● **Task to carry out**:
Identify each line of the data below that contains the word "point", matching case exactly, and copy those lines in full.

● **Data entries**:

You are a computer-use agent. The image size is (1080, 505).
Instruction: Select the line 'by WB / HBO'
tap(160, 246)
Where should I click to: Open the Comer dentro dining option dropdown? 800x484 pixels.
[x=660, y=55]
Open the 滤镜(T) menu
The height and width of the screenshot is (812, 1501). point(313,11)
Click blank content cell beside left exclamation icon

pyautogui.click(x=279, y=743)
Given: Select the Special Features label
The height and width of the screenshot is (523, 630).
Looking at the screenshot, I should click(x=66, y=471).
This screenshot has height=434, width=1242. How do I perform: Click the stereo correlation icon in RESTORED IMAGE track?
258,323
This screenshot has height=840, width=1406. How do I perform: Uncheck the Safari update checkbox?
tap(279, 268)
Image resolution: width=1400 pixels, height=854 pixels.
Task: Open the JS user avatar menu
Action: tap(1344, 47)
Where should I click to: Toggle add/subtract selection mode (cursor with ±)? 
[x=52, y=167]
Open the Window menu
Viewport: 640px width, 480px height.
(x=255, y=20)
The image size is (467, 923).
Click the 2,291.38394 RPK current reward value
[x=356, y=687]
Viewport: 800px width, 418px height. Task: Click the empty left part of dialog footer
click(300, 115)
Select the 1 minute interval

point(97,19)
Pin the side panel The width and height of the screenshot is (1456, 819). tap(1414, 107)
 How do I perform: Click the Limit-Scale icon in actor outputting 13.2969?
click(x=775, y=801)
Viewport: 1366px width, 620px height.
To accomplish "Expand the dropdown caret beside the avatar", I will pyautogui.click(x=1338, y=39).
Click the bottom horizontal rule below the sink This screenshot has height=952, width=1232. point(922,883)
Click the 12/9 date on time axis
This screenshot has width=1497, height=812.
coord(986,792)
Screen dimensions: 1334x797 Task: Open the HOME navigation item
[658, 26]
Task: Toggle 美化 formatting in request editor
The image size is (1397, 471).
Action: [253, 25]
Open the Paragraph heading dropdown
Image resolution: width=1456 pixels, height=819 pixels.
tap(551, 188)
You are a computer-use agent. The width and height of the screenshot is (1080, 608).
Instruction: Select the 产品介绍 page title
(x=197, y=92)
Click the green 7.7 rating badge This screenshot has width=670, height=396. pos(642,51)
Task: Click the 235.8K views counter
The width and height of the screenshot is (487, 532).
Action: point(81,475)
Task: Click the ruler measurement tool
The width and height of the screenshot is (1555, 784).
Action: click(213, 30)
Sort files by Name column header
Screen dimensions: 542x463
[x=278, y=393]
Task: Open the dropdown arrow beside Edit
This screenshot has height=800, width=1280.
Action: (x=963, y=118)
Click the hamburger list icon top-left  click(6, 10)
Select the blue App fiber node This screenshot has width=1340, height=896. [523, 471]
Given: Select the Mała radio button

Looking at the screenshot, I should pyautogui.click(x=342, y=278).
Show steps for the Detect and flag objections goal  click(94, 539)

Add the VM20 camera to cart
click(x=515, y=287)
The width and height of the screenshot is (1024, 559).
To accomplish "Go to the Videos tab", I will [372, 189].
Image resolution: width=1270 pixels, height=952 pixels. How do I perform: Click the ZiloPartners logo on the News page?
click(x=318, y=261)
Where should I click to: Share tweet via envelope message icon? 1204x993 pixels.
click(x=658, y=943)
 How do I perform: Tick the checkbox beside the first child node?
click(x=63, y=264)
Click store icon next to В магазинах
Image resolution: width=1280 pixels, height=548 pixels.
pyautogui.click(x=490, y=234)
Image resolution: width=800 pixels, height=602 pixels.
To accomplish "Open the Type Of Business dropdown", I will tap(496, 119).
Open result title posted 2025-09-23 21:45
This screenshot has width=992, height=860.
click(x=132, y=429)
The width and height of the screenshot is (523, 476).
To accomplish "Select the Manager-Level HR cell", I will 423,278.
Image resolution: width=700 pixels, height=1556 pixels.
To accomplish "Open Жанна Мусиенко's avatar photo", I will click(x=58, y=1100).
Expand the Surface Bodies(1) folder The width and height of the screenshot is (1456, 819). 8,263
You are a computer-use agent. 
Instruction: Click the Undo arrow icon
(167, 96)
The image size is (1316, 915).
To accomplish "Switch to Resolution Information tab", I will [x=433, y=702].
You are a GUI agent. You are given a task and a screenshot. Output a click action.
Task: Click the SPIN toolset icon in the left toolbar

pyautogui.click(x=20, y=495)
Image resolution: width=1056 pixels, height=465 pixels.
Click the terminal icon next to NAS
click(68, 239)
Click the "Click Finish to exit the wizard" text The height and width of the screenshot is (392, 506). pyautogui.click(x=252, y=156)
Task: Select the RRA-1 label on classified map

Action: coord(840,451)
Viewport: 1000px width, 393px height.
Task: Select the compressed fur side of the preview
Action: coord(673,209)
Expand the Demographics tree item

● **Answer for the task**:
The height and width of the screenshot is (812, 1501). point(313,11)
point(97,19)
Click the bottom horizontal rule below the sink This screenshot has height=952, width=1232. point(922,883)
Action: point(81,475)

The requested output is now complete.